Ever since Libby’s conviction, and even more so after the relatively stiff sentence handed down by Judge Walton, the far-right media and a faction of the Republican Party have been clamoring for Bush to issue an immediate pardon. The Wall Street Journal and other organs of the Republican right have denounced Bush for his professed unwillingness to act while the judicial process is still underway.

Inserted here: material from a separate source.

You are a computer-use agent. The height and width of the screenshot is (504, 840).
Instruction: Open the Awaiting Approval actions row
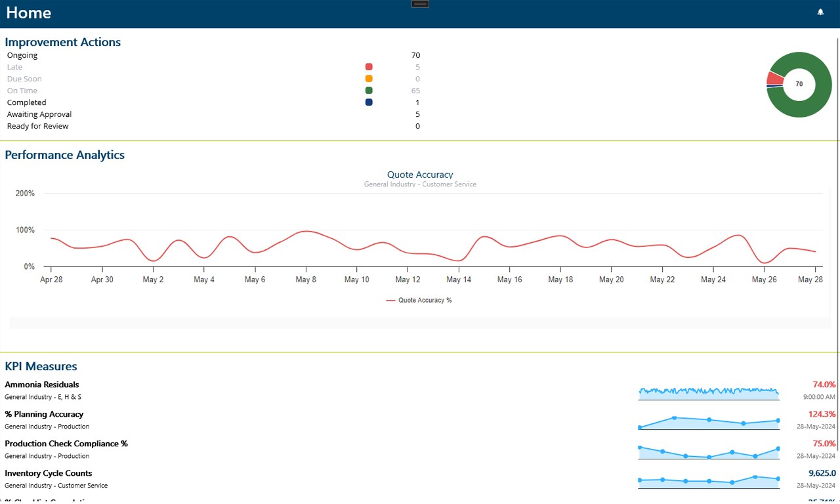pyautogui.click(x=213, y=114)
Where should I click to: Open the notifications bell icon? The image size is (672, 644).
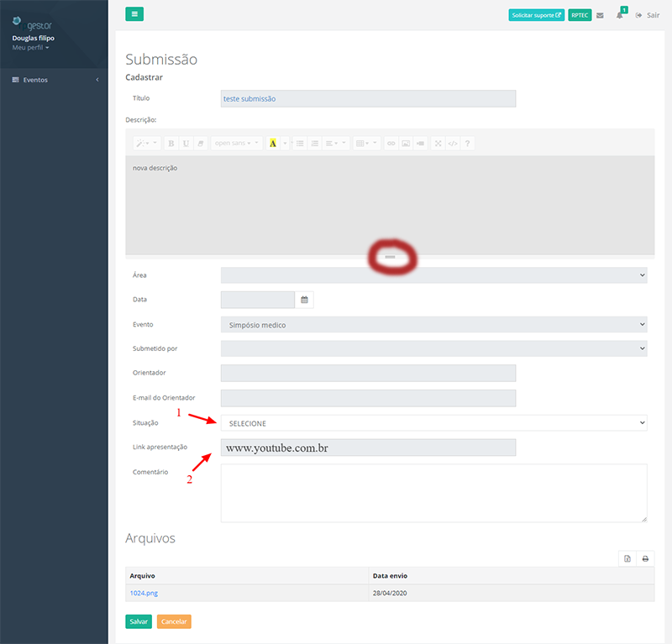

The right-wing campaign to “free Libby” will only intensify in the wake of Thursday’s ruling and the noncommittal official response from the White House.
The White House press office issued a statement declaring, “Scooter Libby still has the right to appeal, and therefore the president will continue not to intervene in the judicial process.”
Chief White House spokesman Tony Snow, in reply to a question about a pardon, reiterated the official position, saying, “What the president has said is let the legal process work itself out. We’re just not engaging in that right now.”
Some legal experts have suggested that Bush might eventually adopt a middle course, allowing the conviction to stand but commuting the sentence to reduce or eliminate Libby’s jail time.
The hypocrisy of the attempt to portray Libby as the victim of a political vendetta is brazen. Judge Walton, himself a conservative Republican, was one of the first federal judges appointed by Bush in 2001.
Moreover, the same forces that are now dismissing as insignificant Libby’s perjury conviction leveraged Clinton’s false statements to a grand jury in the Monica Lewinsky affair into the legal foundation for the first-ever impeachment of an elected president. At the time, the Republicans proclaimed that lying under oath, no matter about what, was tantamount to destroying the constitutional foundations of the American republic.
Clinton lied about a private relationship that had no connection to his official duties as president. Libby, on the other hand, played a prominent role in the political conspiracy to use concocted intelligence on weapons of mass destruction and lies about supposed ties between Saddam Hussein and Al Qaeda to drag the American people into an illegal war of aggression.
The character of the forces between whipped up in the right-wing campaign for Libby was indicated in an extraordinary statement by Judge Walton at Thursday’s hearing. He said he wanted to put on the record the fact that he had received threatening letters.
Since his sentencing of Libby last week, Walton announced, he had received “angry, harassing, mean-spirited” letters and phone calls “wishing bad things on me and my family.” He added that he had decided to keep copies for investigators in the event that he became the victim of foul play.